In a random phenomenon, an “event” is something that could happen. For example, if we’re interested in tomorrow’s weather, events include

- “the high temperature is 75°F”
- “the high temperature is at least 75°F”
- “it rains”
- “it does not rain”
- “it rains and the high temperature is 75°F”
- and so on

Mathematically, an *event* is a collection of sample space outcomes that satisfy some criteria.

**Definition 2.2**An

**event**\(A\) is a

*subset*of the sample space: \(A\subseteq \Omega\). The collection of all events of interest

^{10}is denoted \(\mathcal{F}\). If the random phenomenon yields outcome \(\omega\), we say “event \(A\) occurred” if \(\omega\in A\).

- Recall that the sample space is the collection of all possible outcomes of a random phenomenon.
- An event represents those outcomes which satisfy some criteria.
- There is a single sample space, upon which all events are defined.
- An outcome in a sample space should be defined to record as much information as possible so that the occurrence or non-occurrence of all events of interest can be determined.
- Events are typically denoted with capital letters near the start of the alphabet, with or without subscripts (e.g. \(A\), \(B\), \(C\), \(A_1\), \(A_2\))
- Events can be composed from others using basic set operations like unions (\(A\cup B\)), intersections (\(A \cap B\)), and complements (\(A^c\)).
- Read \(A^c\) as “not” \(A\).
- Read \(A\cap B\) as “\(A\) and \(B\)”
- Read \(A \cup B\) as “\(A\) or \(B\)”. Note that unions (\(\cup\), “or”) are always inclusive. \(A\cup B\) occurs if \(A\) occurs but \(B\) does not, \(B\) occurs but \(A\) does not, or both \(A\) and \(B\) occur.

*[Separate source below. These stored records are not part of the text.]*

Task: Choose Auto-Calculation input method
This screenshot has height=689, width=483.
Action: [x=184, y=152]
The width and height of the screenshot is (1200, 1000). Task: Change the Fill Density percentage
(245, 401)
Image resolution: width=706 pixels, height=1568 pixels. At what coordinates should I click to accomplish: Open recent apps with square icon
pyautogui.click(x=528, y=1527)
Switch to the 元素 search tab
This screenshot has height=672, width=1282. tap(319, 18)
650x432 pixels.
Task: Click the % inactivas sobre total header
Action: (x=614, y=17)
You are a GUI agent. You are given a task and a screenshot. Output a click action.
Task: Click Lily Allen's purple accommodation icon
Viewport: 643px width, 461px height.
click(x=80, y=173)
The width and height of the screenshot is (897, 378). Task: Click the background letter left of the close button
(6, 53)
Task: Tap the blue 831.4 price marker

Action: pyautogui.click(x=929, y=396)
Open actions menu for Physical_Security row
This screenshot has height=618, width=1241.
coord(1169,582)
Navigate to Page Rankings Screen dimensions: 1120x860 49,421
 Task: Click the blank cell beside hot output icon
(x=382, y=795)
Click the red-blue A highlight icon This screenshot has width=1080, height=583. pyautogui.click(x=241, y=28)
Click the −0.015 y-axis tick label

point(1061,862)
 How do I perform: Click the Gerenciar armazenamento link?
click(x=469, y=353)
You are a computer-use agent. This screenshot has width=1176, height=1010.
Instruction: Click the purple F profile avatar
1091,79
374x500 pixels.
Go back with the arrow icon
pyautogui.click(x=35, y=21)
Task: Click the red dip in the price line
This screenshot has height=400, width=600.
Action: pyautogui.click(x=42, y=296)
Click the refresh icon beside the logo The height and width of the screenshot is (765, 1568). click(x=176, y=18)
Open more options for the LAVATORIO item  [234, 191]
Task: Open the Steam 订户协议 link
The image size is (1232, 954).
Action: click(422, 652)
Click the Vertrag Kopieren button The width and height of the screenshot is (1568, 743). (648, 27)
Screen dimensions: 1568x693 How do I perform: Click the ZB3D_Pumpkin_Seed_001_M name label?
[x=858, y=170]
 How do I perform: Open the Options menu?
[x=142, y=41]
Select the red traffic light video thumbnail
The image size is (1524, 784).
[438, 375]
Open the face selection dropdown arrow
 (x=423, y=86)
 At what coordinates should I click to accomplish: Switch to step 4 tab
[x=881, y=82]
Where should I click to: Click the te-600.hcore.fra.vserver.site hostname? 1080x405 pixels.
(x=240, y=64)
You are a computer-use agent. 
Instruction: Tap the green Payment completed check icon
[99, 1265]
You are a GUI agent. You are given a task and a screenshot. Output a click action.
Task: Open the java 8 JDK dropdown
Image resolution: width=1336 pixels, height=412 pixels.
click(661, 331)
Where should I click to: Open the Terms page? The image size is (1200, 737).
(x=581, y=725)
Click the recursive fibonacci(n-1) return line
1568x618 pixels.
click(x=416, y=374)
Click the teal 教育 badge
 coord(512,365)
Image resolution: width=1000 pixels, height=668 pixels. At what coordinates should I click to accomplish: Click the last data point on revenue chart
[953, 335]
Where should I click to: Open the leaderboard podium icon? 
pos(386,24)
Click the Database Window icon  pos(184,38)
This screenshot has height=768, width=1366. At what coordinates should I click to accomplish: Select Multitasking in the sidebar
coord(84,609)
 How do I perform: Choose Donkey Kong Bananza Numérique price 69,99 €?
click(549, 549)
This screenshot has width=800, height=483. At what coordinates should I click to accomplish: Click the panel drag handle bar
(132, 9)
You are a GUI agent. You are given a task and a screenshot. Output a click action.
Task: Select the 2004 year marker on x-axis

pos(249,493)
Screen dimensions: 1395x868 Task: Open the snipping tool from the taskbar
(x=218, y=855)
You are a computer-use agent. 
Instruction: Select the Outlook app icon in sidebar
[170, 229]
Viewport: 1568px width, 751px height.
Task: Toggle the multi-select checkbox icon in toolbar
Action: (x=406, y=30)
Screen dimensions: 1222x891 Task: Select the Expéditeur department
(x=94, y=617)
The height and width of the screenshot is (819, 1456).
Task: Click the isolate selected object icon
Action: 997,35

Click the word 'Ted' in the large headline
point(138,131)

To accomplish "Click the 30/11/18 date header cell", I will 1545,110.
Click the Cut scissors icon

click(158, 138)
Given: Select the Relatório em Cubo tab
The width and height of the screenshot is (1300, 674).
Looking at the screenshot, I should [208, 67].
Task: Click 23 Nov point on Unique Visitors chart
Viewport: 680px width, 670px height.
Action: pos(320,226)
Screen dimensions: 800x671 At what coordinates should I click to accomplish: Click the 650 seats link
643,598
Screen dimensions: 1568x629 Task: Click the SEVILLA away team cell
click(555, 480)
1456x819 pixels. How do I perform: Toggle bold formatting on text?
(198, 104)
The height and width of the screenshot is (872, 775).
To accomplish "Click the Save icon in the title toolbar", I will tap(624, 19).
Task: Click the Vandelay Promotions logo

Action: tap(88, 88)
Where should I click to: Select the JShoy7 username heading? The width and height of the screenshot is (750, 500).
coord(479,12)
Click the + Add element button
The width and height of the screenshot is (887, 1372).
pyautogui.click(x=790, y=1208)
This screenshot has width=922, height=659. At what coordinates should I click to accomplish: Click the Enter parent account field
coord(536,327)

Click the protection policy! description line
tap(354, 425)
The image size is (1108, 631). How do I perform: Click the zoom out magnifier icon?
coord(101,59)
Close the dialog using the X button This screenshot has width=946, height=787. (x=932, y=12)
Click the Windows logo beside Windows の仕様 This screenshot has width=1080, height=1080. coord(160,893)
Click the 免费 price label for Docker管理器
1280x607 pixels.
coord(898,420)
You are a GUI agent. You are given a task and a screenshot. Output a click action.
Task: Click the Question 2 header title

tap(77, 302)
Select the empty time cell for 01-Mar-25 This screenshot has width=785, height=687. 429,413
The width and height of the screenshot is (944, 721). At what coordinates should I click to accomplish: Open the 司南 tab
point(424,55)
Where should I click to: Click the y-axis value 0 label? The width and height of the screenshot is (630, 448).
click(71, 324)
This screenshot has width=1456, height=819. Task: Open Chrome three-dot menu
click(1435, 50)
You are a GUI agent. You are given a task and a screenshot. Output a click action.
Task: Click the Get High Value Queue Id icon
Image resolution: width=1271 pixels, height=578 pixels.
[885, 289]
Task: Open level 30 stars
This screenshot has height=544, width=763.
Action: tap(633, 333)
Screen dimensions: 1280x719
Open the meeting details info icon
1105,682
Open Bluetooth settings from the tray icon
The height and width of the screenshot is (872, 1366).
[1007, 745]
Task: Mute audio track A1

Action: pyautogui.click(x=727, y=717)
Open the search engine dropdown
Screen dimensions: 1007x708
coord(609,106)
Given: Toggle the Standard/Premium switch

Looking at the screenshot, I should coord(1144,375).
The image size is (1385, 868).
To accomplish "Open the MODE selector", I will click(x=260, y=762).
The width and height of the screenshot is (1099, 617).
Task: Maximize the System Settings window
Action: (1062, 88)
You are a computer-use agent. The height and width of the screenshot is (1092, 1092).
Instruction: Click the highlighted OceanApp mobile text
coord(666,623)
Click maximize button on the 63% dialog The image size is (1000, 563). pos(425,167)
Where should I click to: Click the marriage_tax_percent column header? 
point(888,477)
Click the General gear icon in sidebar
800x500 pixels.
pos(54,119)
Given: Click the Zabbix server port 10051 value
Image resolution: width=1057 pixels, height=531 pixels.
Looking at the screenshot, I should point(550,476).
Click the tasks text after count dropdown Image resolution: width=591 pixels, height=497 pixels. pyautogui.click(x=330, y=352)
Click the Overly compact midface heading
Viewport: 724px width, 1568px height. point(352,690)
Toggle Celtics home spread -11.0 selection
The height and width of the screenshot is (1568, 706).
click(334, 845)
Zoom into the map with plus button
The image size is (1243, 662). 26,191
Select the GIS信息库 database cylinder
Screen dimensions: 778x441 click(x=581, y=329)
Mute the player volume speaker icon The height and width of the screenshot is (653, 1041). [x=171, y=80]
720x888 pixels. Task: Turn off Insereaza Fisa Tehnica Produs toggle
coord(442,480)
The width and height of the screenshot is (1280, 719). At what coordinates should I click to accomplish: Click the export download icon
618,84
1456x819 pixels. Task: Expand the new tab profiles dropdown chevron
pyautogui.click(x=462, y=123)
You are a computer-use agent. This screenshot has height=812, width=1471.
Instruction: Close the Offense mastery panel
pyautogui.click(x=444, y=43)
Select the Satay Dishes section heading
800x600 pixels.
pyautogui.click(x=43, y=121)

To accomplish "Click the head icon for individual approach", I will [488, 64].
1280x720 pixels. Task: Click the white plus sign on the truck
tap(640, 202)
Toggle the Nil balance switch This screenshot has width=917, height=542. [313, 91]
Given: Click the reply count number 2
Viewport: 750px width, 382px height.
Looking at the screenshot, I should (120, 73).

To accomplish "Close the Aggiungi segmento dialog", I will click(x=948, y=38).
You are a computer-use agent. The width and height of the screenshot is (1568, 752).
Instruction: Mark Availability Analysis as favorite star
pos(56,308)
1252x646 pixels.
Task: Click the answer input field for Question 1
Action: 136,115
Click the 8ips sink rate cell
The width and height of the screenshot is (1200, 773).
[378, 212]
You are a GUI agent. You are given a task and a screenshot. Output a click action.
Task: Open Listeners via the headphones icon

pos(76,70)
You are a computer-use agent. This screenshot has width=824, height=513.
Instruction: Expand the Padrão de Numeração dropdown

- An event \(A\) is a set. The collection \(\mathcal{F}\) is a
*collection of sets*. - While an event is always a set, it can be a set consisting of a single outcome, or no outcomes at all (the empty set \(\emptyset\)).
- A collection of events \(A_1, A_2, \ldots\) are
**disjoint**(a.k.a. mutually exclusive) if \(A_i \cap A_j = \emptyset\) for all \(i \neq j\). Events are disjoint if they have no outcomes in common.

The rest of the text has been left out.